Ob gerade in diesem Moment jemand hinter dem Türspion stand, um zu schauen, was das laute Geräusch verursacht hatte? Noël rechnete damit, dass jeden Moment eine der Türen auf dieser Etage sich öffnete, weil jemand nachsehen wollte, was im Treppenhaus vor sich ging. Aber nichts dergleichen passierte. Alle Türen blieben zu.

Das wollte aber nicht heißen, dass niemand das Geräusch gehört hatte. Dong. Ein lautes, lang gezogenes Dong. Bei dem Geräusch von draußen hielt Agnes inne. Sie setzte sich ihre Schutzbrille ab und ging zur Tür. Ihre Hand hatte sie schon an der Türklinke, da wurde sie von hinten grob an der Schulter gepackt. "Stopp! Du vermasselst unser ganzes Projekt! Wenn du jetzt abbrichst, dann war alles für die Katz, alles umsonst! Also komm sofort zurück!"

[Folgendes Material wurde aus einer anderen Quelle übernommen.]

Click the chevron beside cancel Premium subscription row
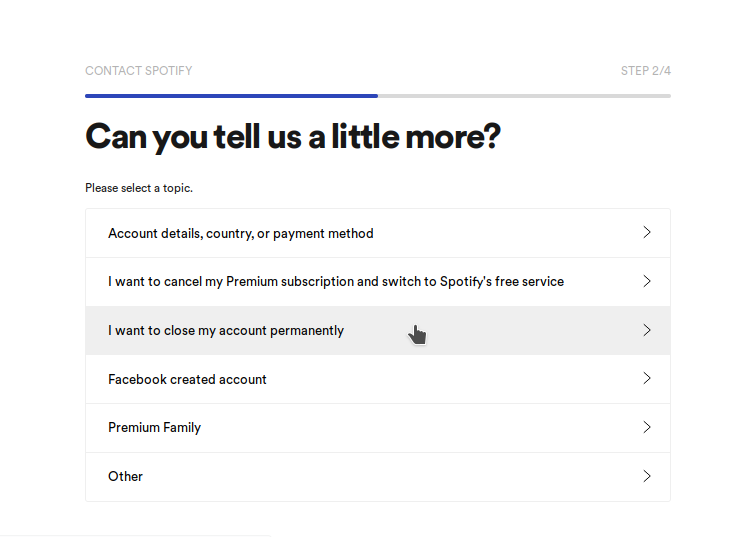The height and width of the screenshot is (537, 744). [x=647, y=281]
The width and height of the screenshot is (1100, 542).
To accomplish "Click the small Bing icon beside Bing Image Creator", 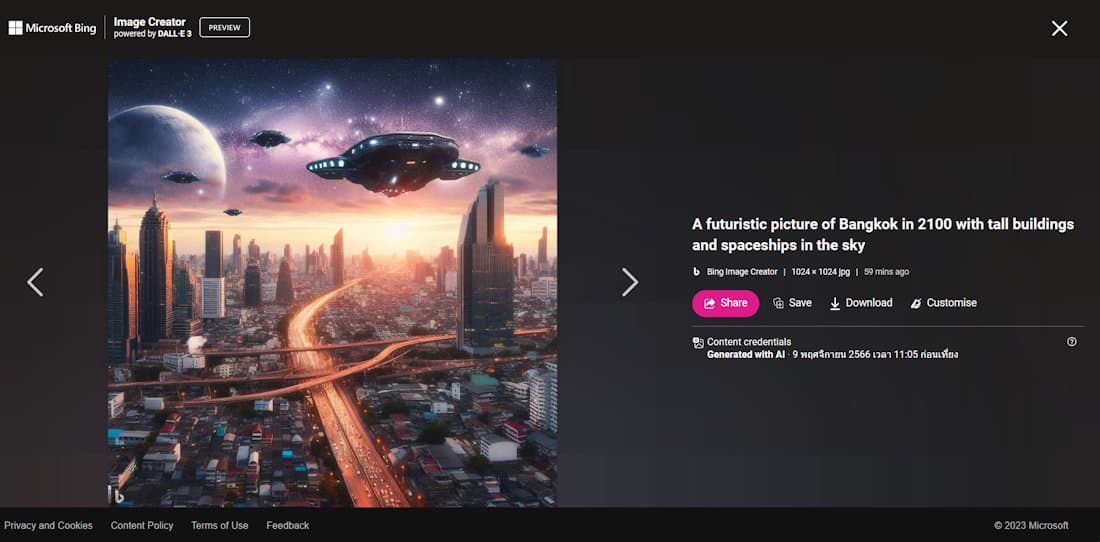I will [x=697, y=271].
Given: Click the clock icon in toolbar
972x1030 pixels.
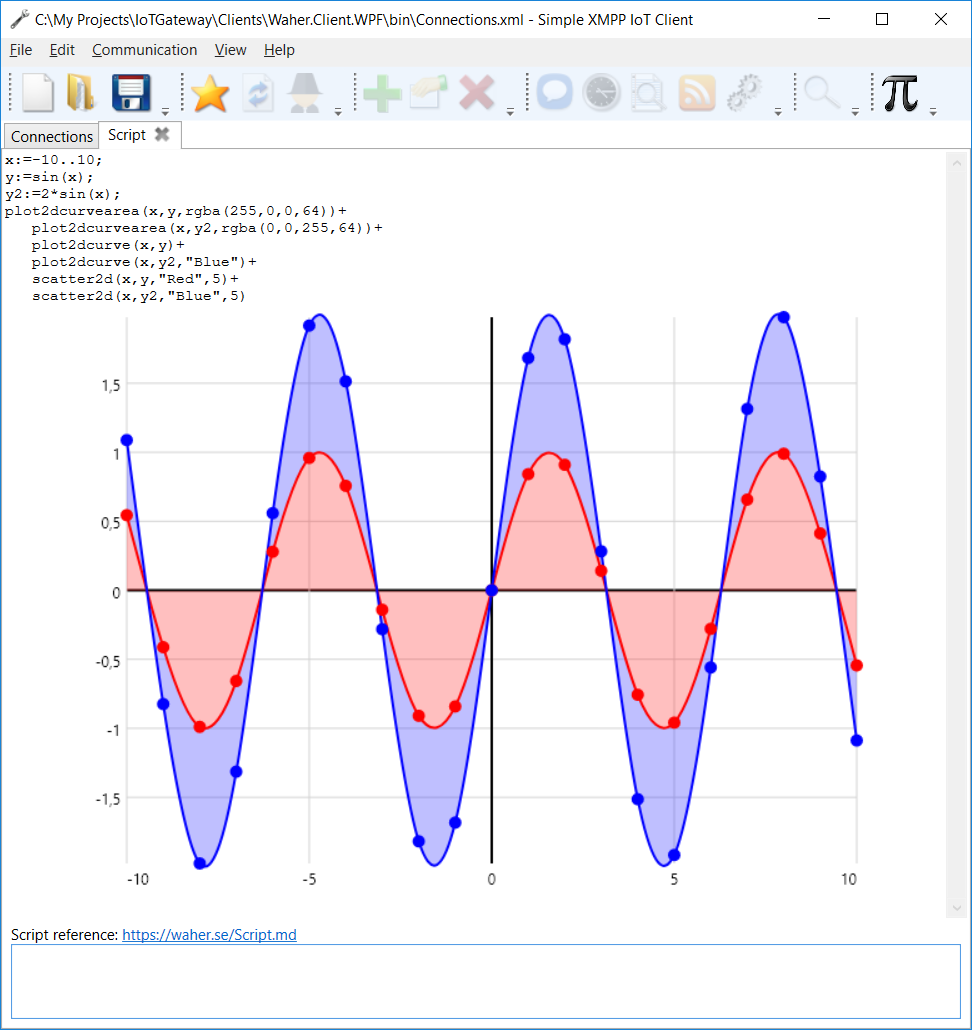Looking at the screenshot, I should [x=602, y=93].
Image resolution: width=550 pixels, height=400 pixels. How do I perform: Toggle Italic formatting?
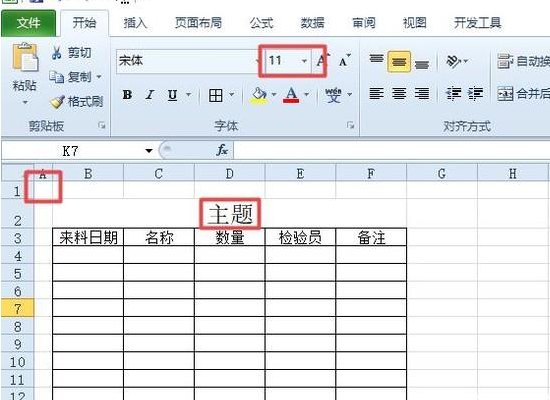tap(150, 95)
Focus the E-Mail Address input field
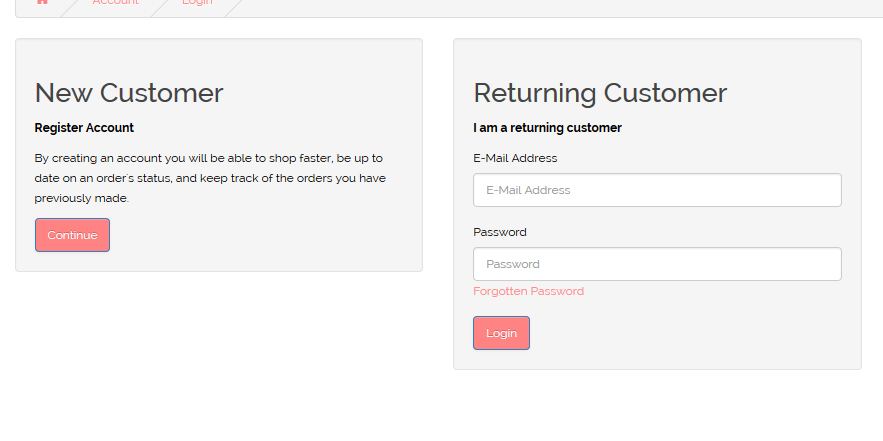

Es war Daria mit ihrer autoritären Stimme, die perfekt zu dem harten Gesicht mit den kantigen Zügen passte. Die Stimme, die Agnes jedes Mal einen Schauer über den Rücken jagte, weil sie dabei immer das Gefühl hatte, den harschen Anweisungen direkt Folge leisten zu müssen. Dieses Mal war keine Ausnahme. Agnes seufzte und kehrte der Tür wieder den Rücken.Ganz legal war das, was sie und ihre... Kollegin hier taten, keineswegs.
Es würde Agnes auch nicht wundern, wenn jeden Moment ein Sondereinsatzkommando die Tür eintreten, die Wohnung stürmen und sie beide festnehmen würde. Denn schließlich führten sie ein Experiment durch, das so auf jeden Fall nicht erlaubt war, das seit einigen Jahren sogar per Gesetz untersagt war. Die Wände der Wohnung waren schallisoliert und auch die Fenster durch dicke Vorhänge gesichert, aber Fehler machte schließlich jeder und so war es wahrscheinlich nur eine Frage der Zeit, bis jemand dahinter kam, was hier vonstatten ging. Was hier für... Versuche durchgeführt wurden.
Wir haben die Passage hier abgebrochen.